Emmanuel Macron estime qu’il ne faut pas répondre à un drame par des cris ou par la démagogie. Partagez-vous cette position ?
“On ne peut évidemment pas prétendre répondre efficacement aux crises par des cris et par la démagogie. Mais il ne faudrait pas non plus se contenter de commenter les drames ou de colmater une brèche avant de passer à autre chose. Il faut traiter les problèmes de fond qui empêchent les institutions de fonctionner correctement. Améliorer la communication entre les fichiers et les services permettrait probablement de sauver des vies.”
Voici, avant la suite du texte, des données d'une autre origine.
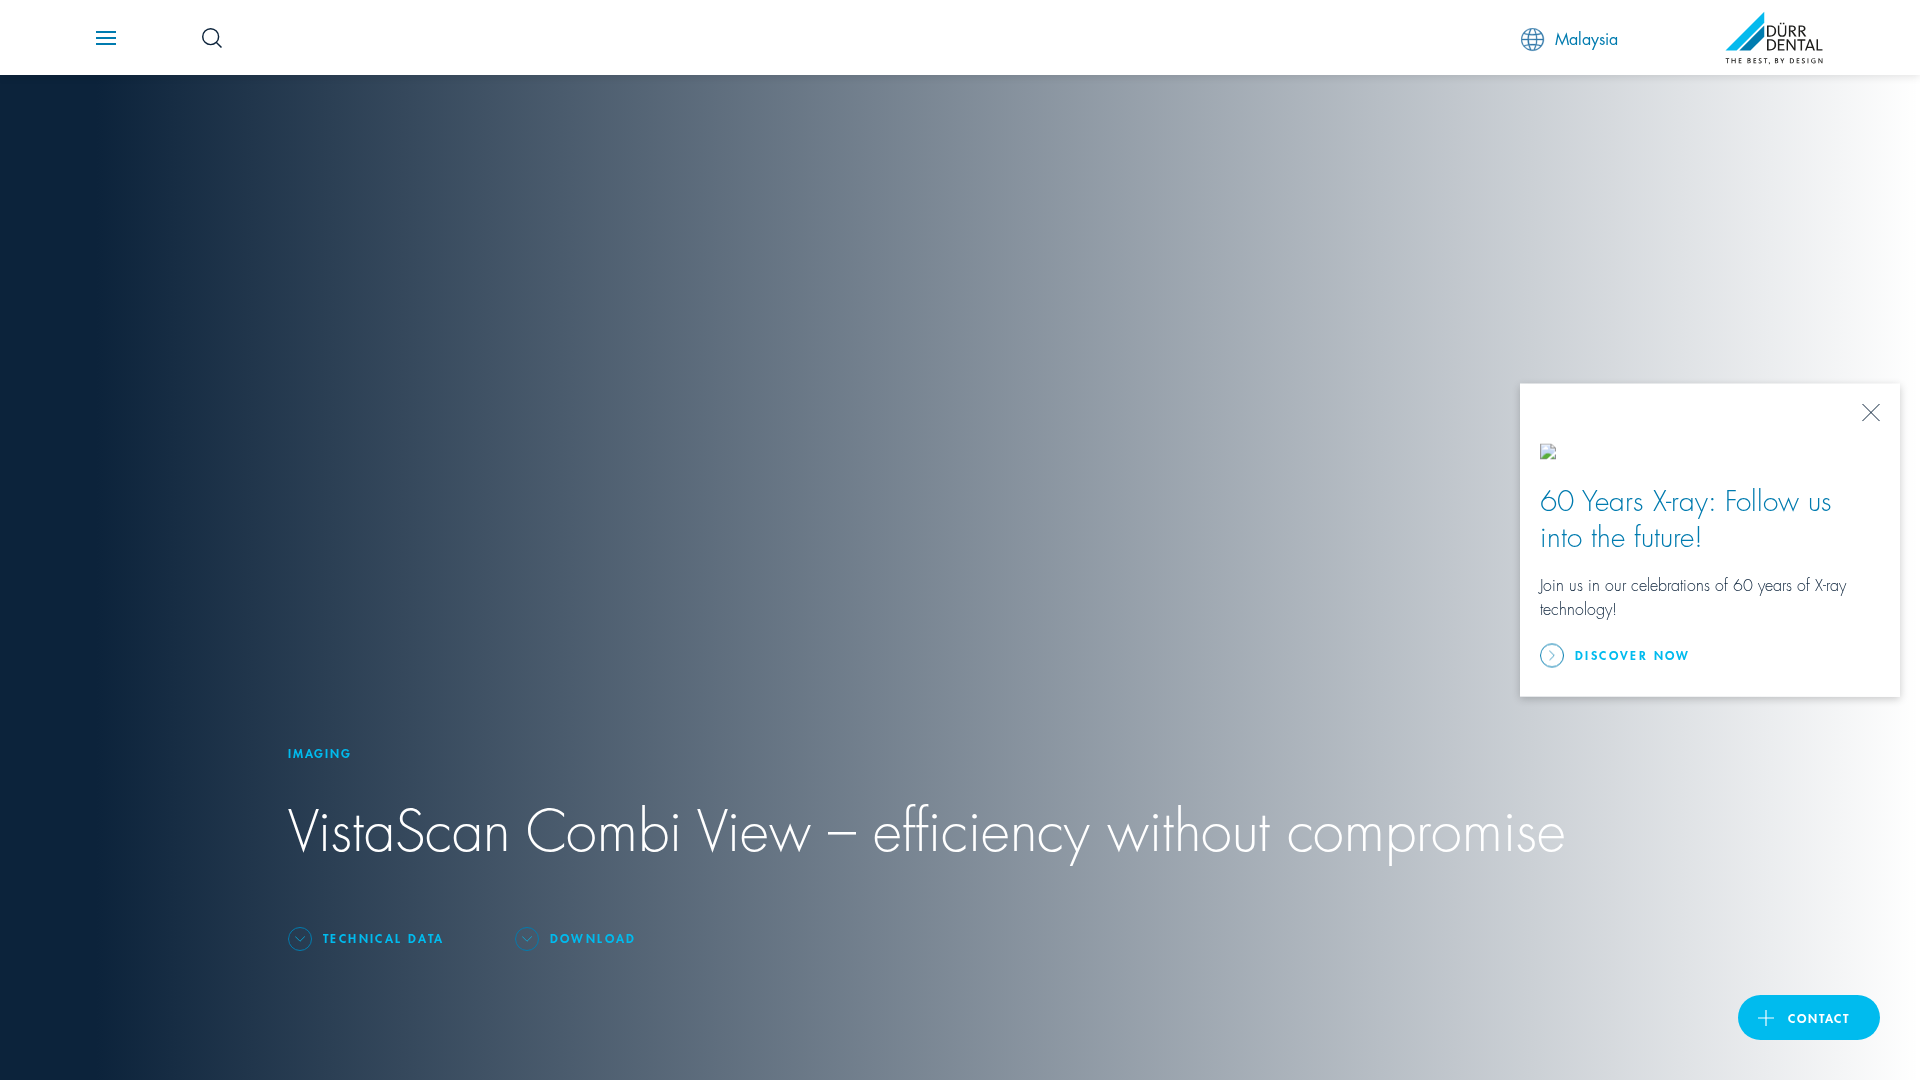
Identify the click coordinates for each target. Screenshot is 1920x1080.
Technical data (384, 937)
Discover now (1633, 654)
Comment expliquer que certains documents soient encore échangés par courrier postal entre des juridictions ?
“Nous avons découvert que des fichiers informatiques ne communiquaient pas entre eux et que des tribunaux échangeaient encore des courriers par la poste. Il existe pourtant des outils numériques simples permettant de transmettre rapidement des informations. L’argument selon lequel des vidéos seraient trop lourdes pour être transférées révèle l’inadaptation des équipements. On paie cher l’âge de pierre du numérique dans l’administration.”

L’hôpital connaît-il les mêmes difficultés informatiques que la justice ?
“J’ai la chance de travailler dans un hôpital moderne, mais tous les établissements français ne disposent pas des mêmes moyens humains et matériels. L’informatique hospitalière est une question absolument essentielle. Lorsqu’un patient effectue une radiographie ou un scanner dans un cabinet de ville, l’hôpital où il consulte ensuite ne peut pas toujours accéder facilement aux images. Il en va de même pour le dossier médical, ce qui n’est pas normal.”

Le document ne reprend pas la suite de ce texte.